Nuestro hotel también se comunicará con Servicios Navales Tsui Wah, y debería tener un resultado en pocos minutos.
Gu Heng no tenía prisa; si de verdad no podía alquilar uno mejor, alquilar uno normal y corriente serviría…
Solo era para asistir a una fiesta, no había necesidad de ser tan quisquilloso…
Tras esperar unos minutos, el Gerente Hu volvió a entrar en la sala con una sonrisa.
—Señor Gu, hemos terminado nuestra comunicación.
Efectivamente, tenemos un yate que no está disponible públicamente para alquilar.
Pertenece a un cliente de Singapur y está amarrado en nuestro puerto.
Tenemos derecho a arrendarlo en su nombre.
Este yate no tiene folleto, así que nos gustaría que lo viera en persona —dijo.
Aclarado eso, Gu Heng ya no se anduvo con remilgos y se levantó para seguir al Gerente Hu hacia el puerto donde estaba amarrado el yate «no disponible para alquiler público»…
Tenía curiosidad por ver lo impresionante que podía ser un yate que estaba tan bien escondido…
…
…
Tras un corto trayecto en bote, en cuestión de minutos, un objeto descomunal apareció ante Gu Heng…
—Señor Gu, este yate se llama Entourage, tiene una eslora de 60 metros, es un gigante en la Isla de Hong Kong.
Este yate tiene un diseño personalizado, con todo tipo de instalaciones recreativas en su interior.
Se dice que su construcción costó más de 200 millones de dólares de Hong Kong.
Oí por el Hotel Ritz-Carlton que el señor Gu quiere alquilar un yate para una fiesta.

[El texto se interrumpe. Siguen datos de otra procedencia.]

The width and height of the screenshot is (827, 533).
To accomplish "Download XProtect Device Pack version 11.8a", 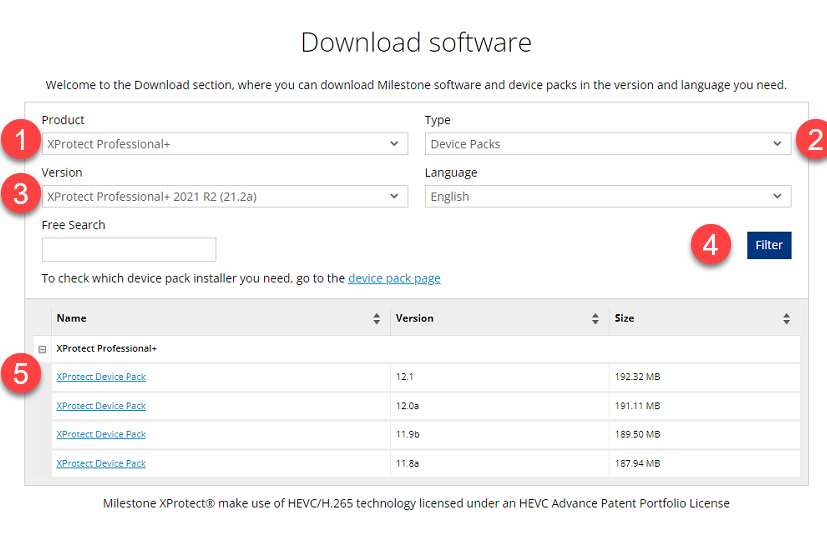I will click(x=101, y=464).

Si es así, le aseguro que este yate será, sin duda alguna, ¡el más lujoso de la fiesta!
¡Sin lugar a dudas!
Y con eso, condujo a Gu Heng hacia la cubierta…

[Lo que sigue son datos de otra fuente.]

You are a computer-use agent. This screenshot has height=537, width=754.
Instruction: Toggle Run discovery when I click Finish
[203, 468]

Mientras caminaban, continuó presentándole el yate a Gu Heng…
Gu Heng, al observar los accesorios del interior del yate, no pudo evitar chasquear la lengua con admiración…
Para ser sincero…
Nunca le habían gustado los yates…
Estaban demasiado alejados de su vida, y no tenía forma de aprender sobre ellos…
Pero este recorrido cambió su percepción una vez más…
Esto era prácticamente una mansión capaz de navegar por el mar…
¡Se trataba solo de disfrutar!
¡Por supuesto, hay que disfrutar de lo mejor!
¡A lo grande o nada!
Pensando esto, Gu Heng preguntó directamente: —¿Cuánto cuesta alquilar este yate por un día?
—650 000 dólares de Hong Kong por día, con cuatro miembros de la tripulación básica incluidos.
Este precio era seis veces superior al del L01S que acababan de mencionar…
Pero, visto lo que había.
¡Valía la pena!
Gu Heng ya había empezado a fantasear con un montón de modelos en bikini jugueteando en el yate, mientras él se sentaba en la cubierta a disfrutar de un baño de sol con una copa de vino en la mano…
—¡Será este!
—Tengo una fiesta a la que asistir a las cuatro de la tarde; ¿podemos arreglar el papeleo?
Al ver que Gu Heng ni siquiera intentaba negociar el precio, la emoción del Gerente Hu fue palpable mientras exclamaba: —¡Por supuesto, podemos tenerlo listo!
No importa en qué bahía sea la fiesta a la que asista hoy, siempre que esté dentro de la Isla de Hong Kong, ¡podemos llevar el yate allí antes de las cuatro de la tarde!
Dicho esto, Gu Heng no necesitó decir más, chasqueó los dedos: —Vamos a pagar y a firmar el contrato.